### Input material
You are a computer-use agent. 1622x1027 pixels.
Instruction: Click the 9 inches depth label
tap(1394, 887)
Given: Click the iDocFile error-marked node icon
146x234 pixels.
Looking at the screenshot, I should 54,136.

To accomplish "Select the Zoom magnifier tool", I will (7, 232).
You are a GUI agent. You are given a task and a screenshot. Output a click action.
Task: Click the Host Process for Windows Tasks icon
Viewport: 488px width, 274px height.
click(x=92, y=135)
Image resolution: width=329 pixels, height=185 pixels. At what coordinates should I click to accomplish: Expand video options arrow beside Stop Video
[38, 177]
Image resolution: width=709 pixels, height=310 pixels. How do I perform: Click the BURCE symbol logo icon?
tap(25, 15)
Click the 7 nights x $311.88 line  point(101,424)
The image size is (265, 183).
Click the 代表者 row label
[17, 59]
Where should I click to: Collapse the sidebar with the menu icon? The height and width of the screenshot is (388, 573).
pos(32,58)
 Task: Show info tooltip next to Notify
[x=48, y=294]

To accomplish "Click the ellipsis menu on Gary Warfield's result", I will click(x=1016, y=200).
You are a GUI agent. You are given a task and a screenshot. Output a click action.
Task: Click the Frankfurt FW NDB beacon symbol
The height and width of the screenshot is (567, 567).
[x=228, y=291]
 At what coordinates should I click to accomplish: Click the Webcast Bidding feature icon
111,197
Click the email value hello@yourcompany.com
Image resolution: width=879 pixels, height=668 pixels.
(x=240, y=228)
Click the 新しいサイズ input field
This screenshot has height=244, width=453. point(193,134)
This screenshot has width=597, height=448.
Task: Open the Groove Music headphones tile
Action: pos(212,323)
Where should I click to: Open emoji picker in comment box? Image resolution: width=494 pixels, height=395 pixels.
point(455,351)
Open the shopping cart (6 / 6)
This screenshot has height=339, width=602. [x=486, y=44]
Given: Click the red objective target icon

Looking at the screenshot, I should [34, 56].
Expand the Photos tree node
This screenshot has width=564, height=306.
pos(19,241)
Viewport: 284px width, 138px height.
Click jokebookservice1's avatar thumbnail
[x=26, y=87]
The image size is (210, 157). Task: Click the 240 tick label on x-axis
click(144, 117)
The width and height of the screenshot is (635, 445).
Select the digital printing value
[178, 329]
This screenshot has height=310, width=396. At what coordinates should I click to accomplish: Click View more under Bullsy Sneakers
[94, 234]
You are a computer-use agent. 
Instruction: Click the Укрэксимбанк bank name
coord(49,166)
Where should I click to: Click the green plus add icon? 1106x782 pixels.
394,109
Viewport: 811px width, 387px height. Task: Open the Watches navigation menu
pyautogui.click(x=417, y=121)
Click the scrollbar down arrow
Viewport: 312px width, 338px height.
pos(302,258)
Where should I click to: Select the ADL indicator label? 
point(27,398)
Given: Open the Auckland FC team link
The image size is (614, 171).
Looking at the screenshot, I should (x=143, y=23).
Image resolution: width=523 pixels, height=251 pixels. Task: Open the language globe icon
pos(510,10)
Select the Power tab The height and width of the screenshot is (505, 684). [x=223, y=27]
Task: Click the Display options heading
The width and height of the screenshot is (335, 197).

### Exercise requirements
The full data must appear again, retyped in every detail.

### Solution to the problem
You are a computer-use agent. 1622x1027 pixels.
Instruction: Click the 9 inches depth label
tap(1394, 887)
Given: Click the iDocFile error-marked node icon
146x234 pixels.
Looking at the screenshot, I should 54,136.

To accomplish "Select the Zoom magnifier tool", I will (7, 232).
You are a GUI agent. You are given a task and a screenshot. Output a click action.
Task: Click the Host Process for Windows Tasks icon
Viewport: 488px width, 274px height.
click(x=92, y=135)
Image resolution: width=329 pixels, height=185 pixels. At what coordinates should I click to accomplish: Expand video options arrow beside Stop Video
[38, 177]
Image resolution: width=709 pixels, height=310 pixels. How do I perform: Click the BURCE symbol logo icon?
tap(25, 15)
Click the 7 nights x $311.88 line  point(101,424)
The image size is (265, 183).
Click the 代表者 row label
[17, 59]
Where should I click to: Collapse the sidebar with the menu icon? The height and width of the screenshot is (388, 573).
pos(32,58)
 Task: Show info tooltip next to Notify
[x=48, y=294]

To accomplish "Click the ellipsis menu on Gary Warfield's result", I will click(x=1016, y=200).
You are a GUI agent. You are given a task and a screenshot. Output a click action.
Task: Click the Frankfurt FW NDB beacon symbol
The height and width of the screenshot is (567, 567).
[x=228, y=291]
 At what coordinates should I click to accomplish: Click the Webcast Bidding feature icon
111,197
Click the email value hello@yourcompany.com
Image resolution: width=879 pixels, height=668 pixels.
(x=240, y=228)
Click the 新しいサイズ input field
This screenshot has height=244, width=453. point(193,134)
This screenshot has width=597, height=448.
Task: Open the Groove Music headphones tile
Action: pos(212,323)
Where should I click to: Open emoji picker in comment box? Image resolution: width=494 pixels, height=395 pixels.
point(455,351)
Open the shopping cart (6 / 6)
This screenshot has height=339, width=602. [x=486, y=44]
Given: Click the red objective target icon

Looking at the screenshot, I should [34, 56].
Expand the Photos tree node
This screenshot has width=564, height=306.
pos(19,241)
Viewport: 284px width, 138px height.
Click jokebookservice1's avatar thumbnail
[x=26, y=87]
The image size is (210, 157). Task: Click the 240 tick label on x-axis
click(144, 117)
The width and height of the screenshot is (635, 445).
Select the digital printing value
[178, 329]
This screenshot has height=310, width=396. At what coordinates should I click to accomplish: Click View more under Bullsy Sneakers
[94, 234]
You are a computer-use agent. 
Instruction: Click the Укрэксимбанк bank name
coord(49,166)
Where should I click to: Click the green plus add icon? 1106x782 pixels.
394,109
Viewport: 811px width, 387px height. Task: Open the Watches navigation menu
pyautogui.click(x=417, y=121)
Click the scrollbar down arrow
Viewport: 312px width, 338px height.
pos(302,258)
Where should I click to: Select the ADL indicator label? 
point(27,398)
Given: Open the Auckland FC team link
The image size is (614, 171).
Looking at the screenshot, I should (x=143, y=23).
Image resolution: width=523 pixels, height=251 pixels. Task: Open the language globe icon
pos(510,10)
Select the Power tab The height and width of the screenshot is (505, 684). [x=223, y=27]
Task: Click the Display options heading
The width and height of the screenshot is (335, 197).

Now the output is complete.